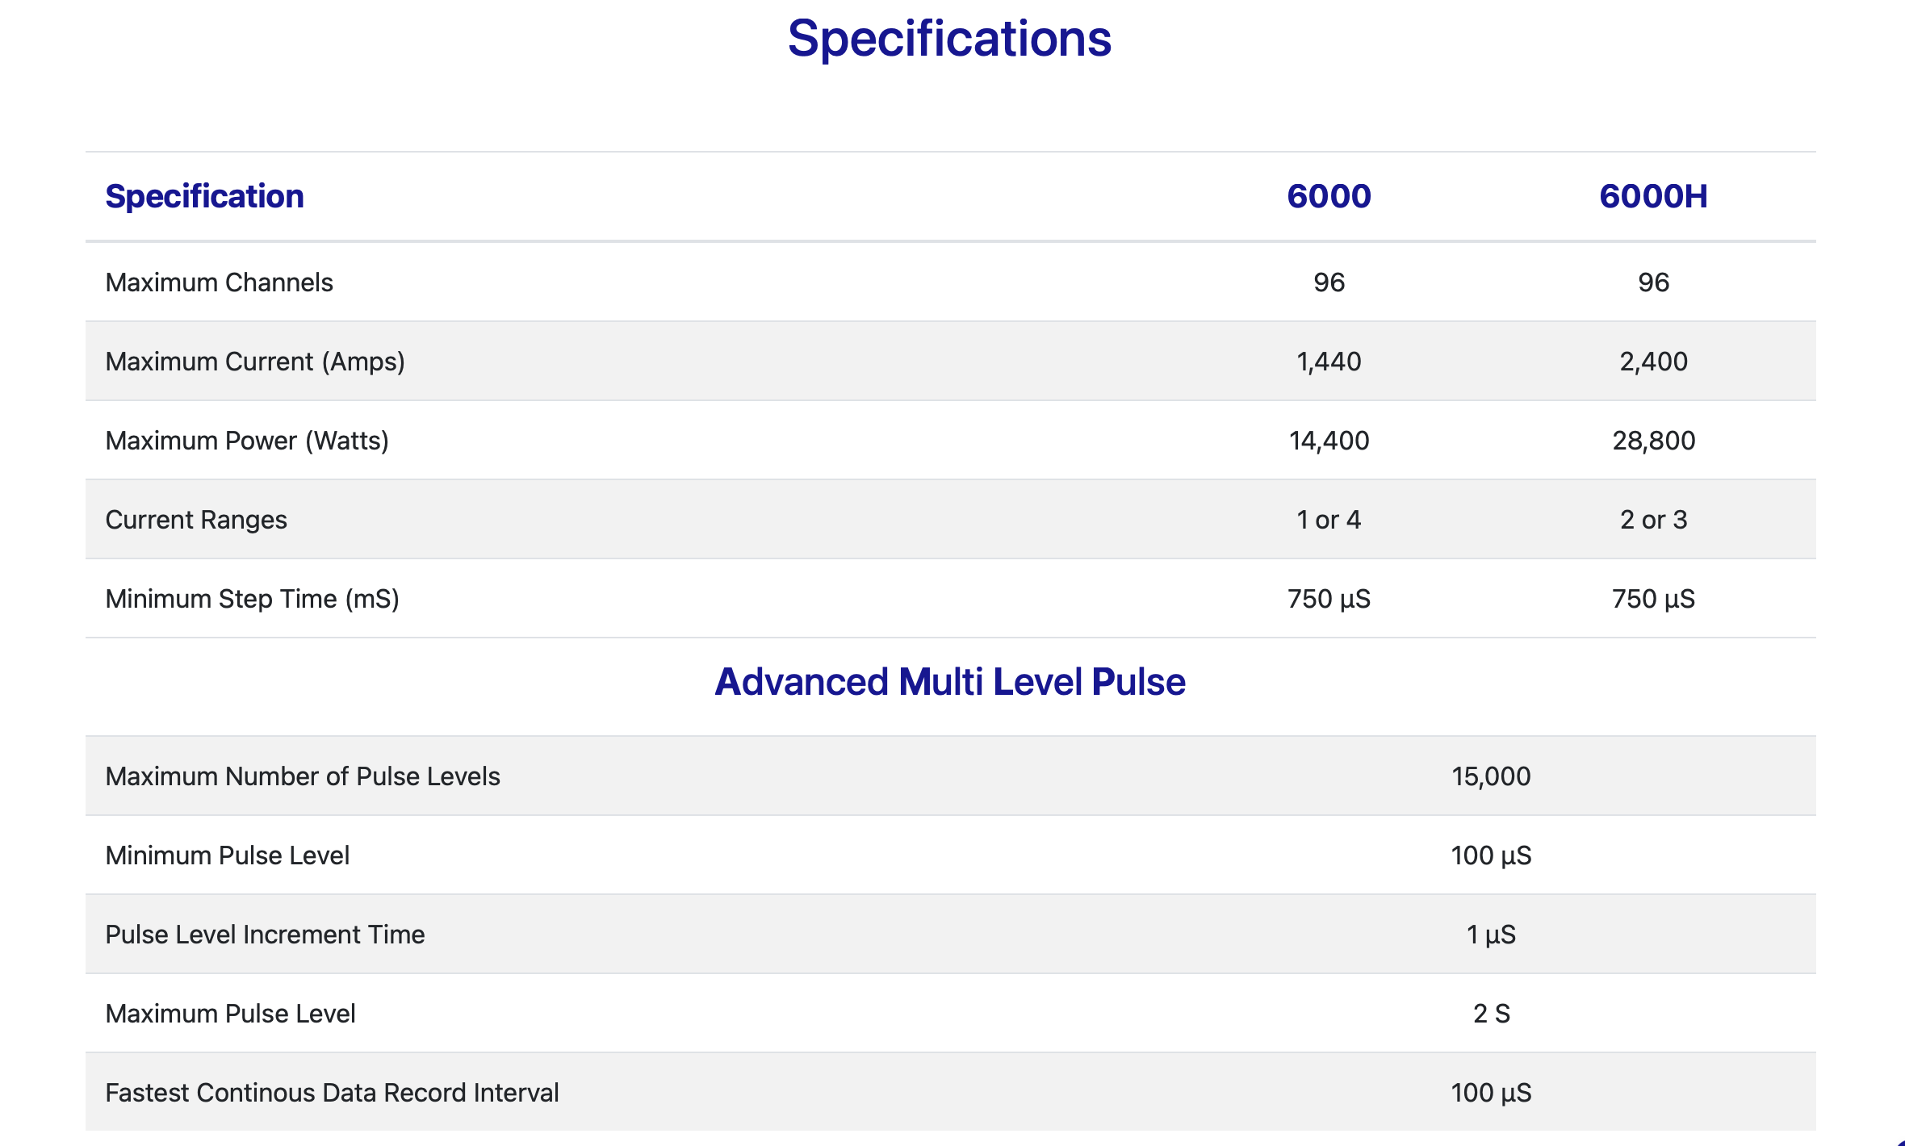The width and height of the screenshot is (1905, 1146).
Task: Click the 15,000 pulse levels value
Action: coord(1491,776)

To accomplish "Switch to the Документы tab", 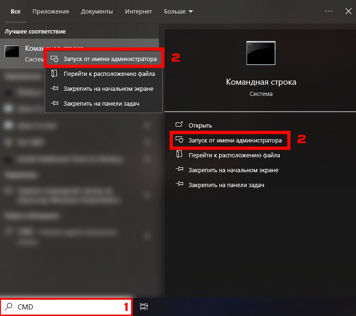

==

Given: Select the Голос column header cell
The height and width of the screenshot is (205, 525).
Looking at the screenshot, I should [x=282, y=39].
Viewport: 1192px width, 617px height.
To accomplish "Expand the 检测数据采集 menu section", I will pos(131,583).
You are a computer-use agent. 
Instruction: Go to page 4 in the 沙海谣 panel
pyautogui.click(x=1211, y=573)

#### [Required work]
Arrange the entries above as a numbered list, running from the line containing "Viewport: 1192px width, 617px height." through the line containing "pyautogui.click(x=1211, y=573)", with both of those lines included and any blank lines omitted.

#### [Expected answer]
1. Viewport: 1192px width, 617px height.
2. To accomplish "Expand the 检测数据采集 menu section", I will pos(131,583).
3. You are a computer-use agent. 
4. Instruction: Go to page 4 in the 沙海谣 panel
5. pyautogui.click(x=1211, y=573)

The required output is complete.